Pour le Royaume-Uni, maintenir des liens solides avec les États-Unis est essentiel pour sa position mondiale et sa sécurité, surtout après le Brexit. Le partenariat américain soutient ses intérêts stratégiques en Europe et au-delà. La capacité du Roi à projeter l'unité et les valeurs partagées, même symboliquement, pourrait tempérer une partie de la discorde actuelle. Ses paroles au Congrès seront analysées pour toute nuance concernant les principes démocratiques et la coopération internationale, offrant potentiellement un contre-récit à la diplomatie transactionnelle dominante.
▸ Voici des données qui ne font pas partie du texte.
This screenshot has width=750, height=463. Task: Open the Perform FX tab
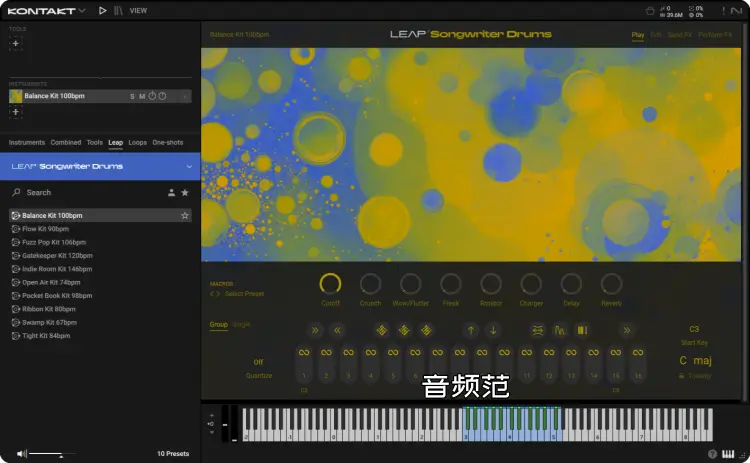pos(714,35)
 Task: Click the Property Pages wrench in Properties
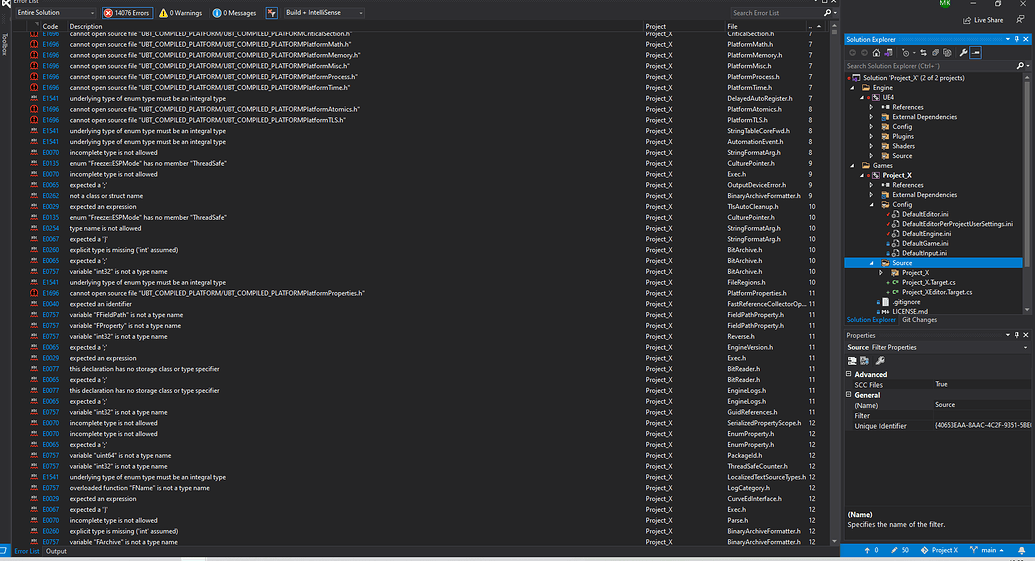[880, 360]
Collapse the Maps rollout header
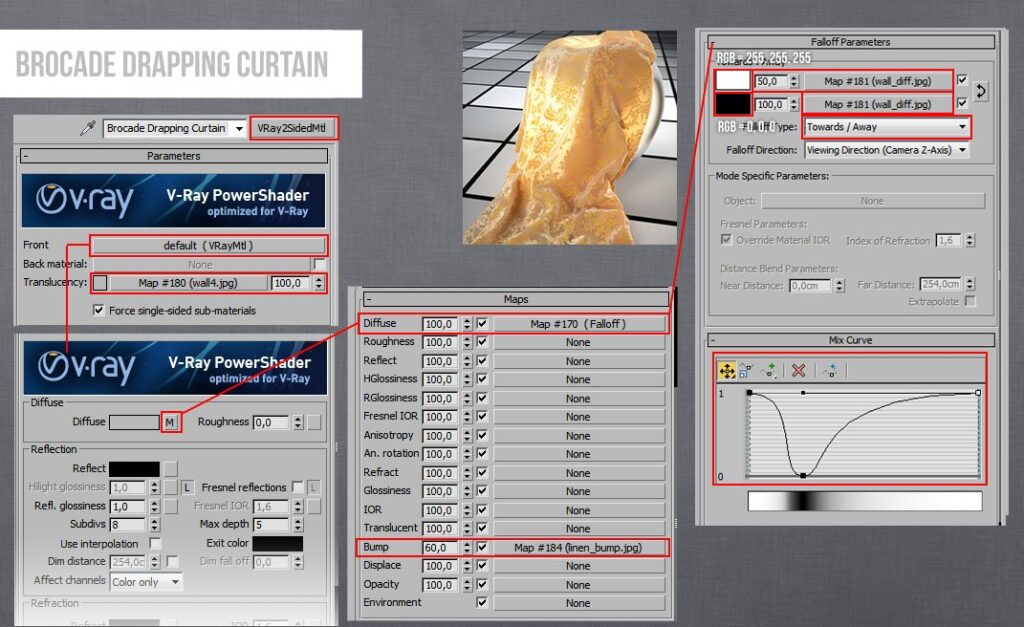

L'accueil de la visite dans les deux nations offrira un aperçu de la trajectoire future d'une relation autrefois considérée comme immuable. Points clés à retenir :
- Le roi Charles III et la reine Camilla sont arrivés aux États-Unis pour leur première visite en tant que monarques, coïncidant avec le 250e anniversaire de la Déclaration d'indépendance.
- La visite a lieu au milieu de tensions significatives dans la relation entre les États-Unis et le Royaume-Uni.
- Le roi Charles est confronté à la tâche délicate d'utiliser son rôle cérémoniel pour renforcer les liens historiques sans paraître approuver les politiques controversées de l'administration américaine. Les jours à venir révéleront le véritable impact de cette visite royale.
Les observateurs examineront attentivement le discours du roi Charles au Congrès pour tout message diplomatique subtil. Le ton des apparitions conjointes avec le président Trump sera également révélateur. Au-delà de l'optique immédiate, les implications à long terme pour l'OTAN et la coopération en matière de sécurité entre les États-Unis et le Royaume-Uni resteront un point d'attention central.
Tout changement dans la position du Premier ministre Starmer concernant la guerre en Iran ou l'immigration, suite à la visite, indiquera si la diplomatie royale a atteint ses objectifs stratégiques.
Points clés à retenir
— - Le roi Charles III et la reine Camilla sont arrivés aux États-Unis pour leur première visite en tant que monarques, coïncidant avec le 250e anniversaire de la Déclaration d'indépendance.
— - La visite a lieu au milieu de tensions significatives dans la relation entre les États-Unis et le Royaume-Uni, alimentées par les critiques du président Trump à l'égard de l'OTAN, de la guerre américano-iranienne et des politiques d'immigration du Royaume-Uni.
— - Le roi Charles est confronté à la tâche délicate d'utiliser son rôle cérémoniel pour renforcer les liens historiques sans paraître approuver les politiques controversées de l'administration américaine.
— - L'opinion publique au Royaume-Uni s'oppose largement à la visite, reflétant une inquiétude plus large face à l'approche de la politique étrangère du président Trump.